Position magnitude error and uncertainty for Subset 3 for orbit L1 (100), highlighting (left) the UKF losing track of the object after the second large data gap and (right) the 5-component GMM maintaining track throughout

In summary, of the fifteen orbits analyzed, one failed to converge in all instances (L11); three failed to converge with the UKF, but did converge with the GMMs (H1 (1 N), L1 (50), and L1 (100)); three improved in one or more measure from the UKF to GMMs (H1 (100 N), H1 (200 N), L1 (150)); and eight were about the same from the UKF to GMMs (H1 (50 N), H1 (300 N), H1 (400 N), H1 (450 N), W4W5 (50), W4W5 (100), W4W5 (150), W4W5 (400)).

5 Summary and Future Work

This paper summarizes preliminary efforts focused on tracking and estimation approaches for objects in cislunar orbits and aims to help build high-level intuitions on different aspects of the estimation problem for the cislunar domain. Unsurprisingly, the use of robust 3-body dynamics is essential in providing accurate predictions and maintaining custody of these objects. Filters using traditional 2-body dynamics are demonstrated to fail quickly after data gaps in every use case tested. The UKF provides relatively good results for a variety of orbits and data cadences, while the GMM demonstrates promise in improving performance through data gaps. The incredible levels of nonlinearity evident in the cislunar domain present stressing challenges for the estimation and custody of cislunar objects.
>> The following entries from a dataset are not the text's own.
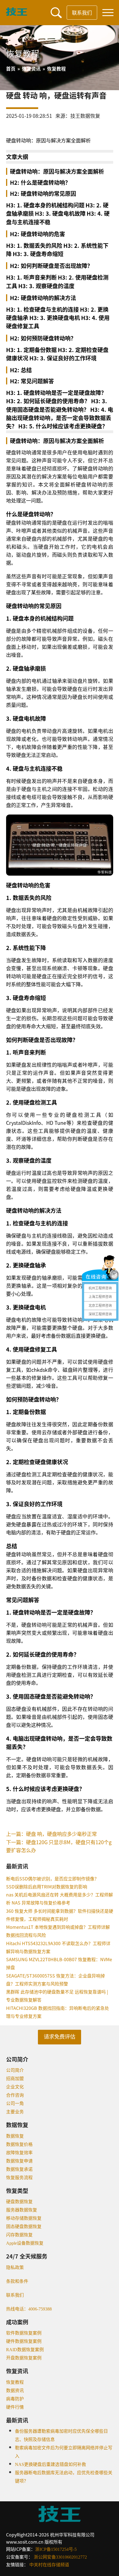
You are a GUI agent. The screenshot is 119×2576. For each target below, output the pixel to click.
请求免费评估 (59, 2037)
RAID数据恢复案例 (25, 2349)
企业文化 (15, 2087)
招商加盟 (15, 2078)
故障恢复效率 (19, 2152)
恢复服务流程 (19, 2177)
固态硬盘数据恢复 (24, 2226)
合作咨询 (15, 2095)
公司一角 (15, 2103)
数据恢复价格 (19, 2144)
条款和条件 (17, 2281)
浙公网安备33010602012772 (60, 2557)
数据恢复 (15, 2136)
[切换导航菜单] (107, 12)
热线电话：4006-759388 (29, 2309)
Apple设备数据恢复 (24, 2243)
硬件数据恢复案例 (24, 2341)
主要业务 (15, 2111)
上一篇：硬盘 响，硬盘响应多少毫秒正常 (51, 1833)
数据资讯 (15, 2390)
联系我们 (82, 12)
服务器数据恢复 (21, 2210)
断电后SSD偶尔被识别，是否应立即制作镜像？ (52, 1878)
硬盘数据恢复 (19, 2201)
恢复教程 (15, 2382)
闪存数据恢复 (19, 2234)
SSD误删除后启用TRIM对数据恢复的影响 (46, 1886)
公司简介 (15, 2070)
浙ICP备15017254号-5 (56, 2549)
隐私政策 (15, 2267)
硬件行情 (15, 2407)
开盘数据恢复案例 (24, 2358)
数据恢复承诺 (19, 2169)
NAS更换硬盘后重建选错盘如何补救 (50, 2464)
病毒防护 (15, 2399)
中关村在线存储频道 (49, 2564)
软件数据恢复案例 (24, 2333)
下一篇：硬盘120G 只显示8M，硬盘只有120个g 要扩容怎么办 (59, 1846)
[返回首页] (17, 14)
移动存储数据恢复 (24, 2218)
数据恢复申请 (19, 2161)
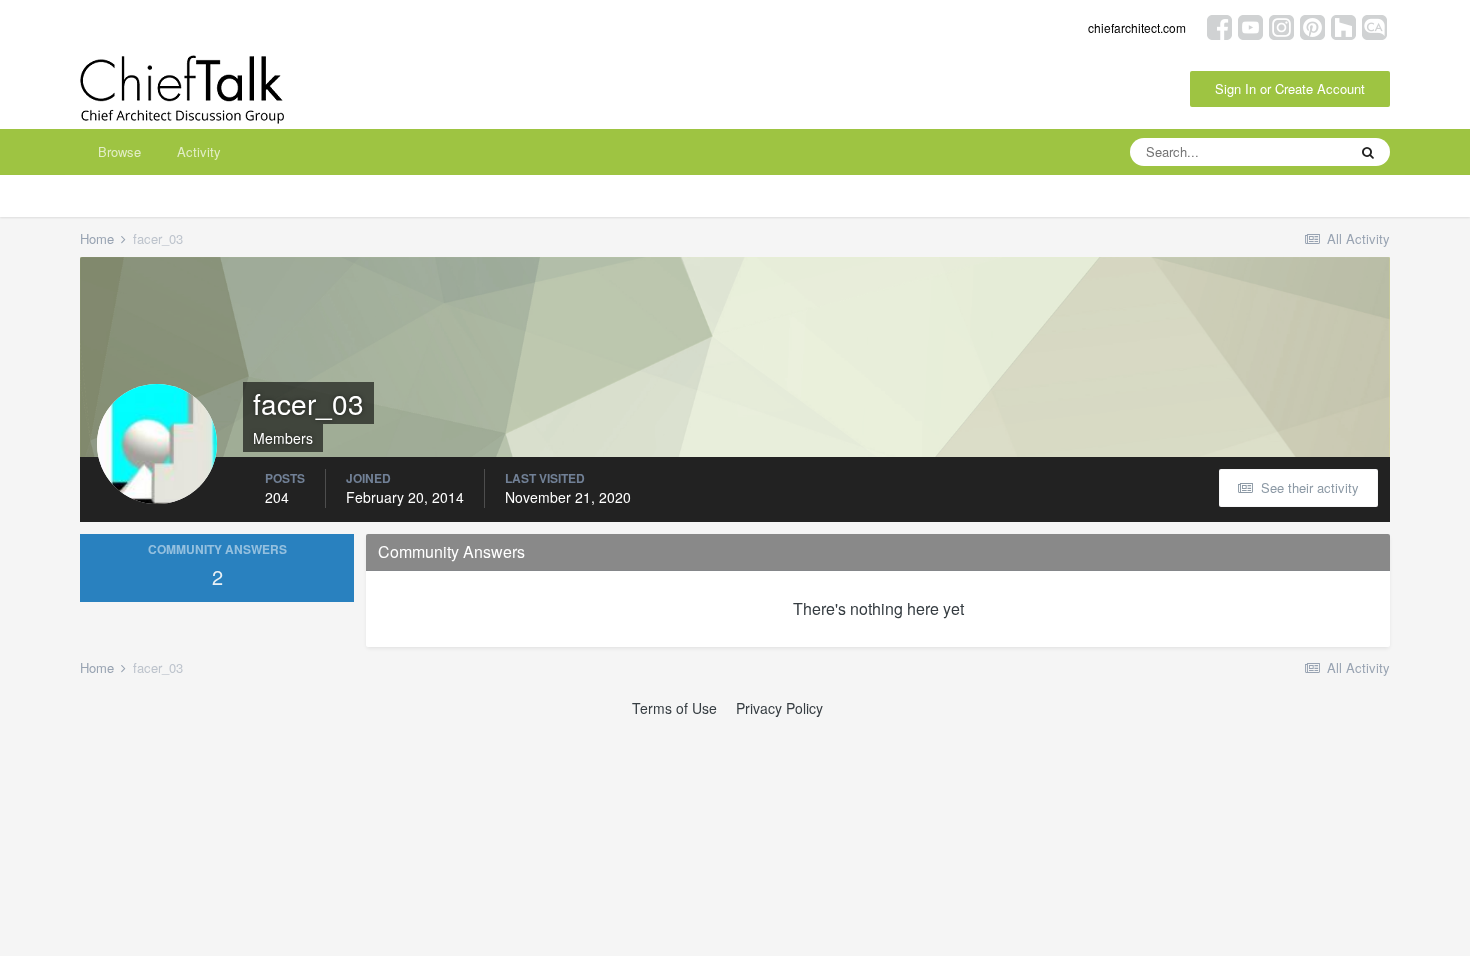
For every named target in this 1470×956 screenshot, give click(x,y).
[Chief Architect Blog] (1374, 25)
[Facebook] (1219, 25)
The compounding effects of low observability and orbit maintenance maneuvers must be addressed in future work, as these factors will definitely be present and will significantly increase the difficulty level in maintaining robust tracks on cislunar objects. Beyond elemental periodic orbits, cislunar space admits a wide variety of other trajectory structures (e.g., quasi-periodic tori, invariant manifolds, homo-/hetero-clinic connections, resonance orbits) that should be systematically analyzed. From the remote sensing perspective, further analysis is required to assess the filtering impacts from the variability of different sensor characteristics such as data type, noise, bias, and sensitivity. Varying the location of the sensors (to include space-based platforms) will be necessary for a more complete understanding of the art of the possible in terms of meeting mission goals. Finally, it is prudent to conduct a broader exploration of different filter constructs including process noise levels, the nature of the Gaussian splitting strategies, data association approaches, and others that may have significant influence on the resulting track quality.